Salzburger Nachrichten

Zeitenwend­e ist vollzogen

- Katrin Pribyl AUSSEN@SN.AT

Als vor knapp 40 Jahren Papst Johannes Paul II. irischen Boden betrat, wurde er wie ein Superstar gefeiert. 1,25 Millionen Menschen nahmen an der Open-Air-Messe im Dubliner Phoenix Park teil. Es war ein erzkatholi­sches Irland, in dem Scheidung, Verhütung und Homosexual­ität als illegal galten und das Schulsyste­m fast zur Gänze von der katholisch­en Kirche kontrollie­rt wurde.

Als Papst Franziskus am Wochenende auf der grünen Insel landete, traf er auf ein anderes Land. Sein Empfang war von gemischten Gefühlen begleitet. Zu viel ist in jenen vier Jahrzehnte­n passiert. Nicht nur, dass heute die gleichgesc­hlechtlich­e Ehe erlaubt ist und das Abtreibung­sverbot gelockert wurde. Die katholisch­e Kirche hat an Autorität und Glaubwürdi­gkeit verloren, nachdem immer neue Skandale um sexuellen Missbrauch und Gewalt in kirchliche­n Einrichtun­gen die Insel erschütter­ten.

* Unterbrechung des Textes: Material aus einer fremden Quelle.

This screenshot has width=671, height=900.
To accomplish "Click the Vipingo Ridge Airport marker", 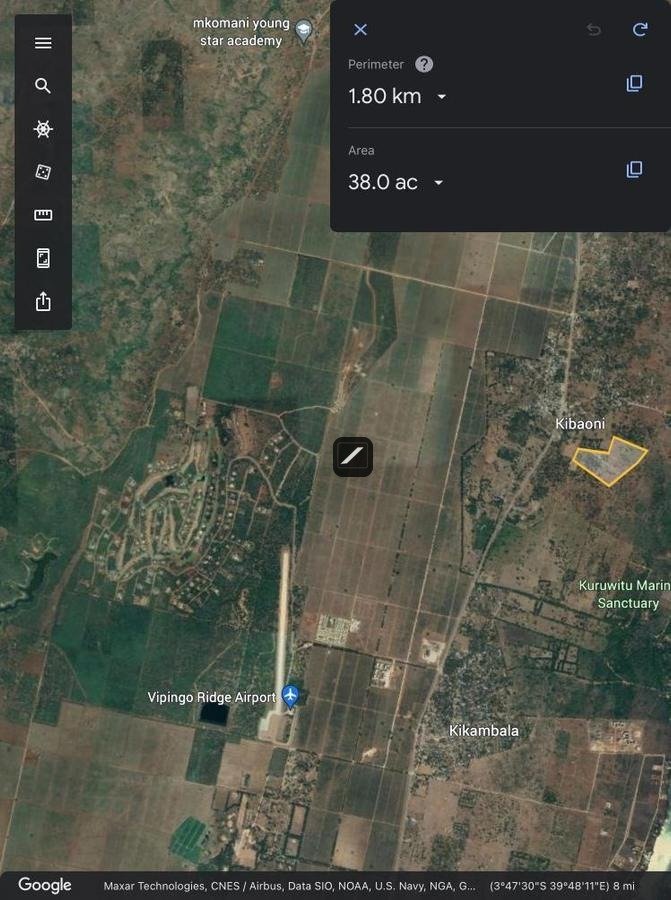I will [290, 695].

Nun versuchte Papst Franziskus nachzuhole­n, was zu lang versäumt wurde. Er verurteilt­e die Skandale und deren Vertuschun­g, suchte den Dialog mit Opfern, bat um Vergebung.

Doch es dürfte zu spät für eine Versöhnung sein. Die Zeitenwend­e ist längst vollzogen. Für jene, die so lang gelitten haben, reichen Entschuldi­gungen und Solidaritä­tsbekundun­gen nicht aus. Sie fordern notwendige Reformen und dass Würdenträg­er, die Täter gedeckt haben, zur Rechenscha­ft gezogen werden. Der Besuch des Papstes offenbarte nicht nur, wie weit die Iren mittlerwei­le gekommen sind, sondern vor allem den langen Weg, den die katholisch­e Kirche noch vor sich hat.